Saved data entries
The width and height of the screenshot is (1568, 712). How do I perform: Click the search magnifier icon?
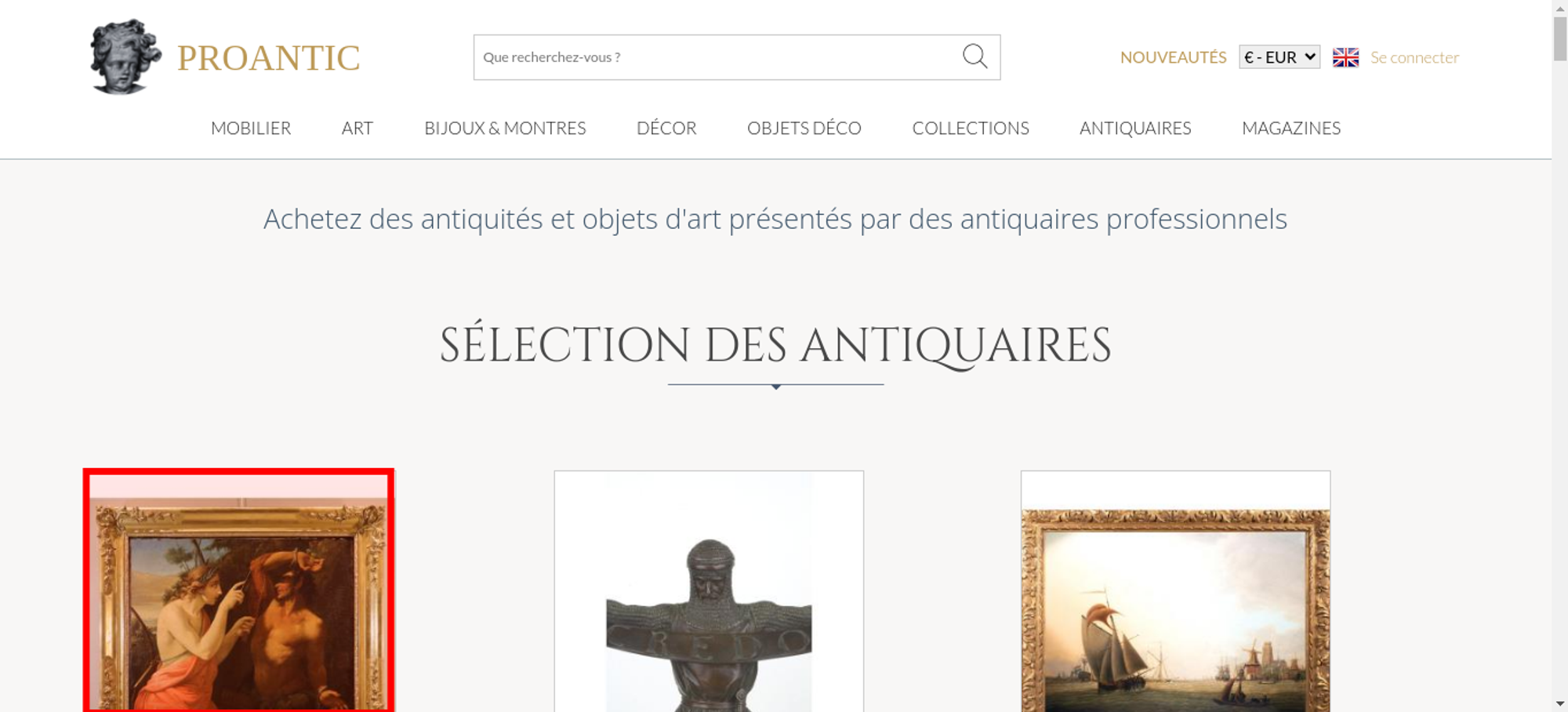point(975,56)
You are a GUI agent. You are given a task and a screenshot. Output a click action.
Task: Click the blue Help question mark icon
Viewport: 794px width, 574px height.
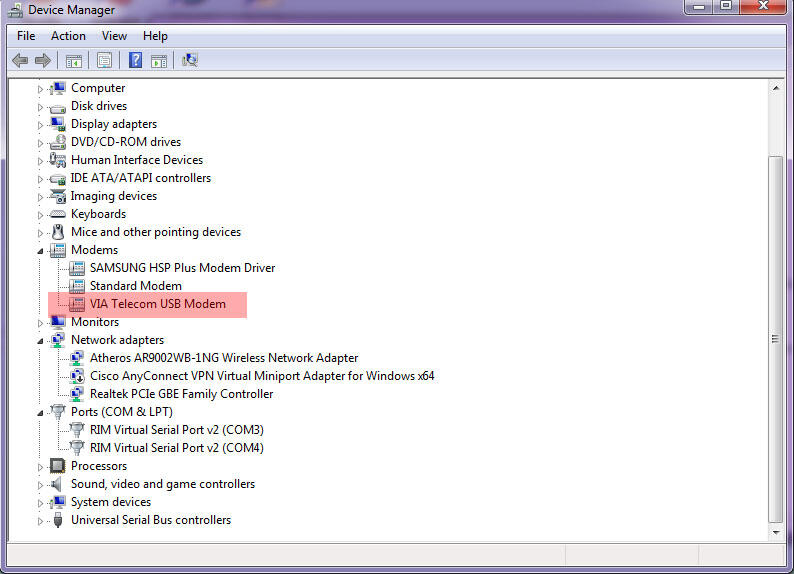coord(135,61)
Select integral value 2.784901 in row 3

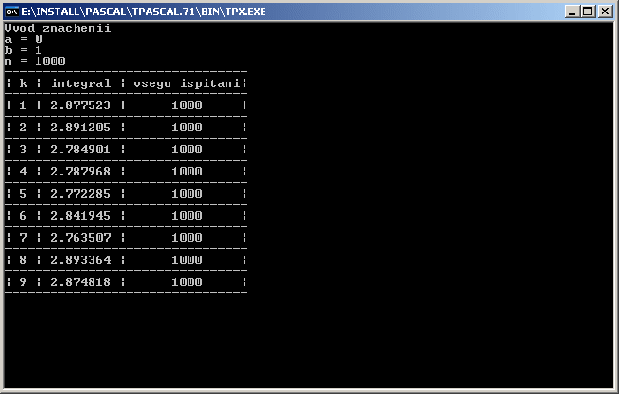coord(80,150)
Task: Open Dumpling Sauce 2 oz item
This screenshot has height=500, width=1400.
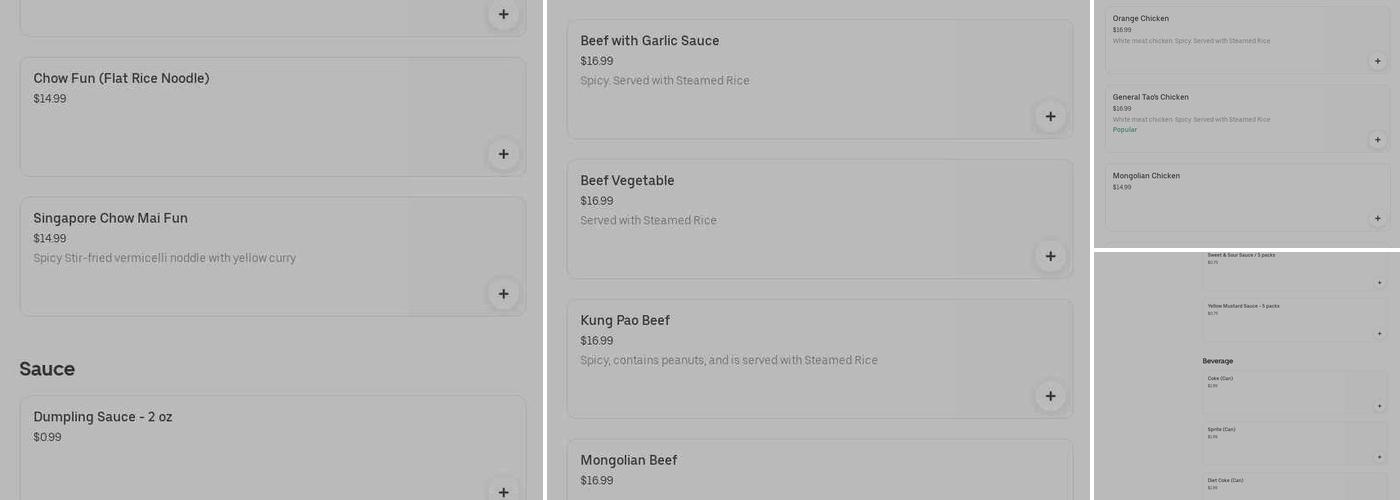Action: pyautogui.click(x=103, y=417)
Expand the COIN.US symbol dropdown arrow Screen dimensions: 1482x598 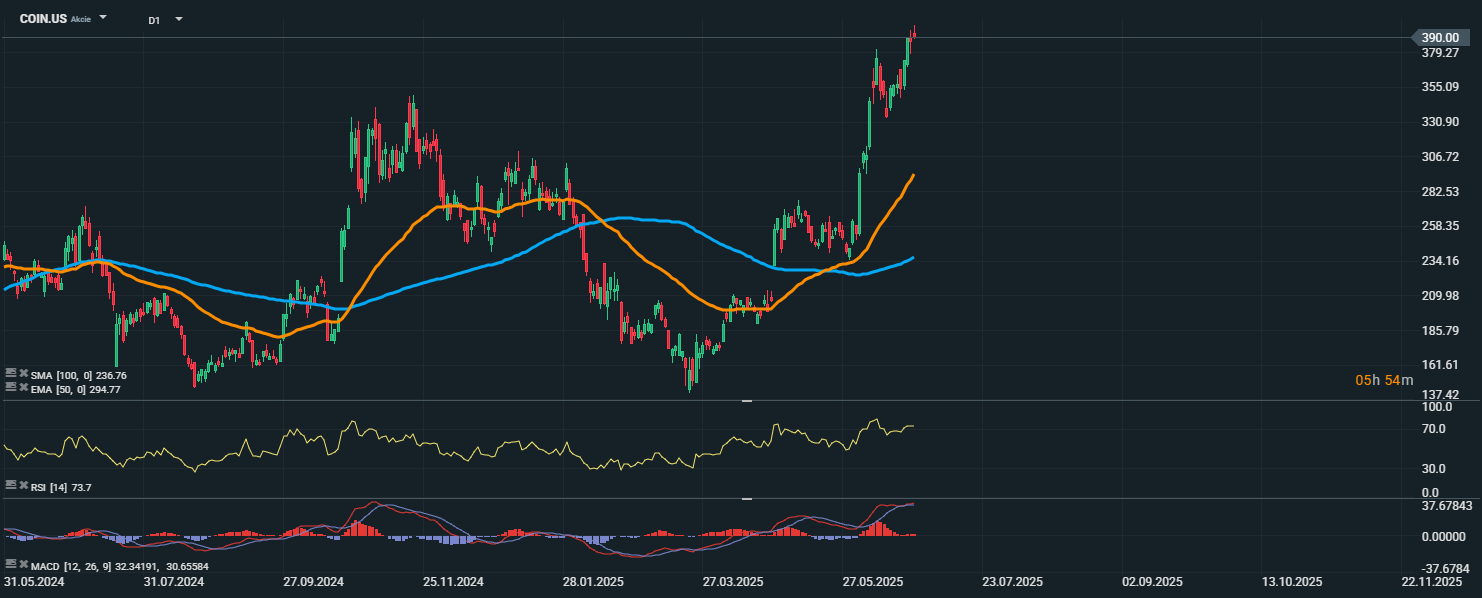point(104,18)
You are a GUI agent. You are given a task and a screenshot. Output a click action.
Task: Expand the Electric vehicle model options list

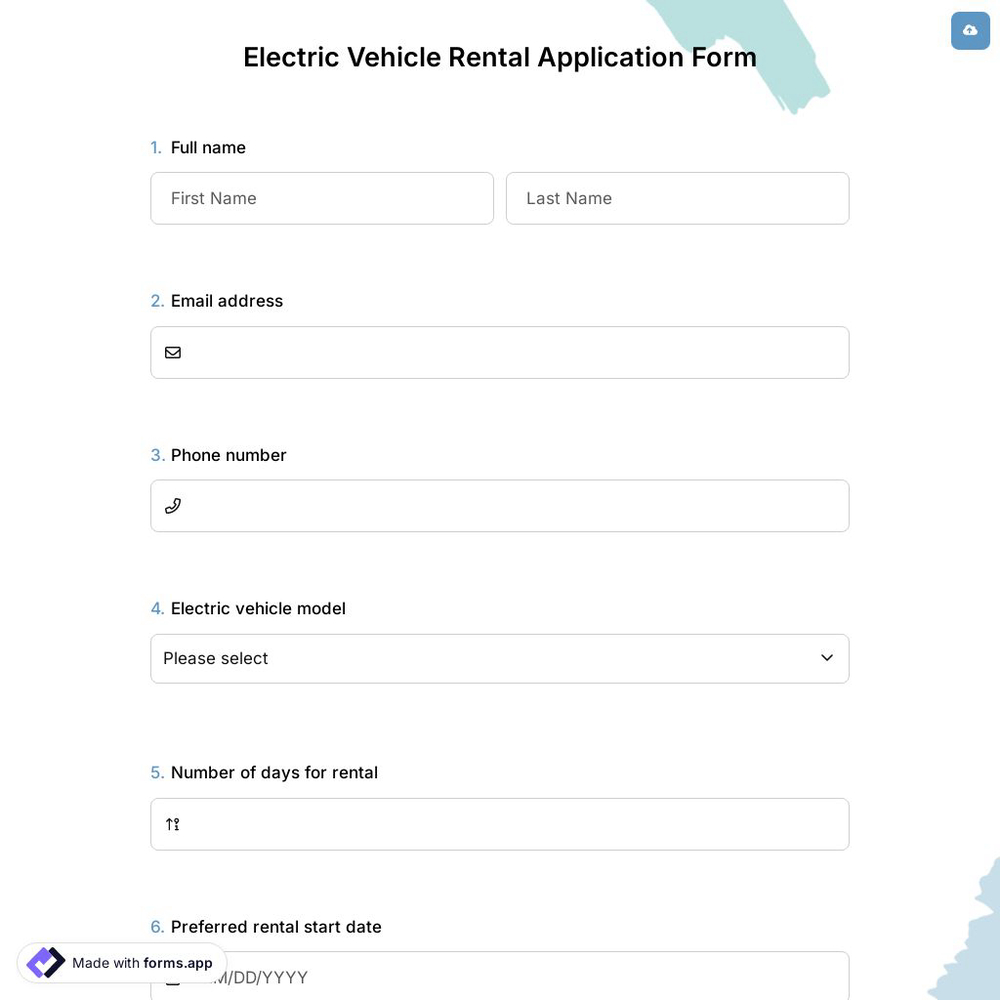(499, 658)
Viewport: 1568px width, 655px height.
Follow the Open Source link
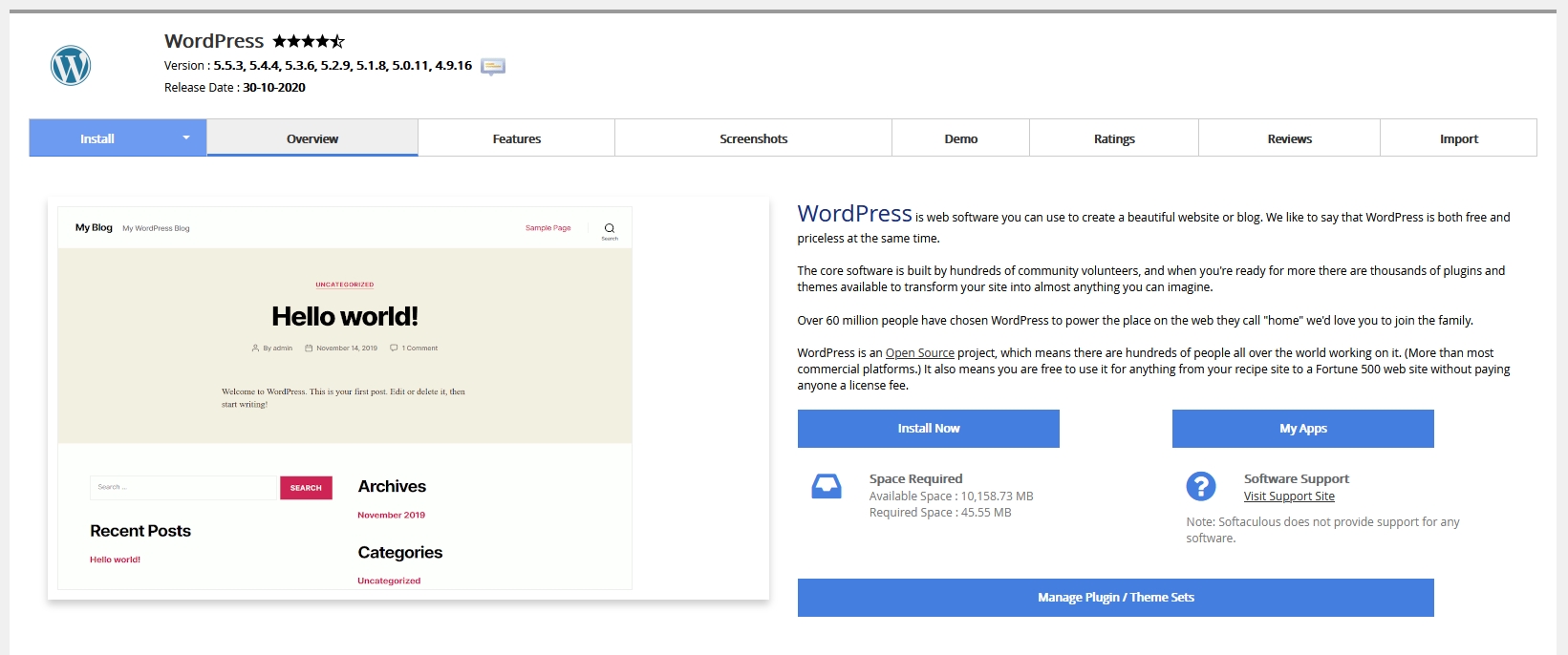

§ **What is needed**: Would you print, exactly as they appear, the lines from the line with "Viewport: 1568px width, 655px height." through the end of the entries above, leaving out the pictures?

§ **Task solution**:
Viewport: 1568px width, 655px height.
Follow the Open Source link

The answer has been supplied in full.